亀戸「珈琲道場 侍」は“四天王” 武道と相通ずる接客が魅力
誰が言ったか知らないが、「東京珈琲四天王」という言葉がある。「珈琲道場 侍」はその一角だ。
定番のブレンドはニカラグアにあるカサブランカ農園の豆がベース。
注文ごとに豆をひき、ドリップで入れる。お湯の温度は92度。これを4回に分けて注ぐ。深くもなく、浅くもない絶妙な味わいだ。
もうひとつの人気商品である水出しコーヒーはホンジュラス産の豆を使う。甘味とコクを出すために、冷水で8時間かけて抽出。これを一晩寝かせて提供する。「水出しだからカフェインとかタンニンが出にくいんですよ」と店長の春日孝仁さん(写真)は言う。
確かにうまい。「これが四天王の味か」などと思っていると、春日さんはこんなことを言い始めた。

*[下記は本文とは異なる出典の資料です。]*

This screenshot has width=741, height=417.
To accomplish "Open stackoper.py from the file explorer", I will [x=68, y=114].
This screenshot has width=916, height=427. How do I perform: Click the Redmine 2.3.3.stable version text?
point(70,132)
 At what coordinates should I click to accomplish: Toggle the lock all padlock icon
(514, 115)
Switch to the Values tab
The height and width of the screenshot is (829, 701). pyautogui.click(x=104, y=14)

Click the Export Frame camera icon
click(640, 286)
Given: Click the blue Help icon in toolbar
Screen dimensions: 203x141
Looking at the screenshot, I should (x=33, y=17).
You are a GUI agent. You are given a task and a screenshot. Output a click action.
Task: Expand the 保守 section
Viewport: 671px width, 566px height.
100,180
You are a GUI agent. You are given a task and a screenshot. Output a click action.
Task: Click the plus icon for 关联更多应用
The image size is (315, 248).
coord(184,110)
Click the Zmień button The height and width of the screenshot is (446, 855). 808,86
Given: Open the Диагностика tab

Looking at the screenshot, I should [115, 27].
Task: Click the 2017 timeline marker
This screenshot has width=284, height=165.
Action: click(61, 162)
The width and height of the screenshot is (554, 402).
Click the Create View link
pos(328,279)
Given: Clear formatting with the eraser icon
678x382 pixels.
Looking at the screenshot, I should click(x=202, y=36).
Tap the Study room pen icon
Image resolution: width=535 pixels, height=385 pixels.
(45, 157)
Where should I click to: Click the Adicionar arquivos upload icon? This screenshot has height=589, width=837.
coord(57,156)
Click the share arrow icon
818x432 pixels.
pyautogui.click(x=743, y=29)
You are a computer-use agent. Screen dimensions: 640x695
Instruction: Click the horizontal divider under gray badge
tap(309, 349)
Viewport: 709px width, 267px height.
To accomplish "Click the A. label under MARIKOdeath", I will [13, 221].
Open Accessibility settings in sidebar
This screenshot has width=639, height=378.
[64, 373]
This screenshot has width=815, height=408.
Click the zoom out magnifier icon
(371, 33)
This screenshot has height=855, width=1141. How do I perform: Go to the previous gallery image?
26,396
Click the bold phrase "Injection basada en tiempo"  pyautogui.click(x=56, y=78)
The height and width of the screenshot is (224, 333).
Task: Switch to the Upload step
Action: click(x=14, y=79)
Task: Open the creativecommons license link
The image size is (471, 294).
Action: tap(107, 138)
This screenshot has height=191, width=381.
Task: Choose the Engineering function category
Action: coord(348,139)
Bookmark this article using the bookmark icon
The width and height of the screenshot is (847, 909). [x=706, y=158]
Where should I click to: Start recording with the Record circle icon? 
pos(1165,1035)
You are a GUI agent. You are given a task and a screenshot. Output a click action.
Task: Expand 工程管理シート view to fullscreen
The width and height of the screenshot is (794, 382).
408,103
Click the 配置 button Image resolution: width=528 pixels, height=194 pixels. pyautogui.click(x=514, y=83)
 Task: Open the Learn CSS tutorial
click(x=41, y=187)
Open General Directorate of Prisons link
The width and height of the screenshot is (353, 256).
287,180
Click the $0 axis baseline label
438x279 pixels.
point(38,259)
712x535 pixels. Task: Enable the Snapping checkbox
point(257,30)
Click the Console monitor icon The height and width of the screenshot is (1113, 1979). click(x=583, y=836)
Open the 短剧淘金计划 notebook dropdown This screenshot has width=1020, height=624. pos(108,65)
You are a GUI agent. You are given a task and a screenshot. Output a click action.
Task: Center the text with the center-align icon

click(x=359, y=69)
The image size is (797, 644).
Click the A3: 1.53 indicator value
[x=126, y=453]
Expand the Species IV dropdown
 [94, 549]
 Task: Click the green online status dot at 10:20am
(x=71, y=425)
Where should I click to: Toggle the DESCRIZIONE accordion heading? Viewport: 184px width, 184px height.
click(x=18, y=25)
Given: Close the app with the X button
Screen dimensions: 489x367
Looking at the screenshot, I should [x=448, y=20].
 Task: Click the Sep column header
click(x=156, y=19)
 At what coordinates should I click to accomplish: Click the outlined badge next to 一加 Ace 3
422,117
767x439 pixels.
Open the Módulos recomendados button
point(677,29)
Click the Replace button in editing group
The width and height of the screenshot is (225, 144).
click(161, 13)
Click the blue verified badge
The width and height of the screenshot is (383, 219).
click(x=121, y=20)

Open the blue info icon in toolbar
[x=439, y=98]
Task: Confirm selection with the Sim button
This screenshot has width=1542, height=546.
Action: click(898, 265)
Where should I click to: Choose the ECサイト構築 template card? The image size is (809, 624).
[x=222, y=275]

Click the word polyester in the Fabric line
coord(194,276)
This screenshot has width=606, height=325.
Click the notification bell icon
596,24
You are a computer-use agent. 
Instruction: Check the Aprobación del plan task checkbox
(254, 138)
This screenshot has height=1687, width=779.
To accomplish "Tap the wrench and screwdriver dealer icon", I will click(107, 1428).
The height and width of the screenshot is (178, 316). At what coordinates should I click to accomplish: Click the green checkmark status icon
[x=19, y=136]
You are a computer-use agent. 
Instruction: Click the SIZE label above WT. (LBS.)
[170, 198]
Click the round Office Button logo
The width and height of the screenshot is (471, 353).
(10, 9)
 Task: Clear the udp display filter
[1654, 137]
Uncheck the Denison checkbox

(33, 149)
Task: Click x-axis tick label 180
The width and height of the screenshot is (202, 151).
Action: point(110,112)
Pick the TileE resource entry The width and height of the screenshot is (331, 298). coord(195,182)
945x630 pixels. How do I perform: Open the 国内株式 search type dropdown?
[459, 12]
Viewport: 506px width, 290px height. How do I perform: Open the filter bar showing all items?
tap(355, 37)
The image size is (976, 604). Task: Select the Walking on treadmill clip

「四天王といわれているほかのお店の中には、サミットで来日した海外の要人にコーヒーを振る舞ったところもあります。それに比べればうちは足元にも及びませんよ」
では、なぜ四天王?
「自慢できるところがあるとすれば接客です」
接客の良さを誇る店は少なからずある。その類いと思いきや、話を聞くと、かなりの筋金入りだった。
「オーナーは、大東流という合気柔術を受け継ぐ家系の次男です。商売を始めるのに何がいいかを探し、武道と接客には相通ずるものがあると考えて、このお店を開きました」
武道は礼に始まり、礼に終わる。だから、来店客には「いらっしゃいませ」「ありがとうございました」は欠かさない。
「それは当たり前」と思うだろう。しかし、テーブルに置かれた灰皿の位置、商品の出し方、数人で来た客の誰に伝票を渡すかといった細部にまでこだわるとなると、「それはなかなか真似のできないことだろうな」と思うようになった。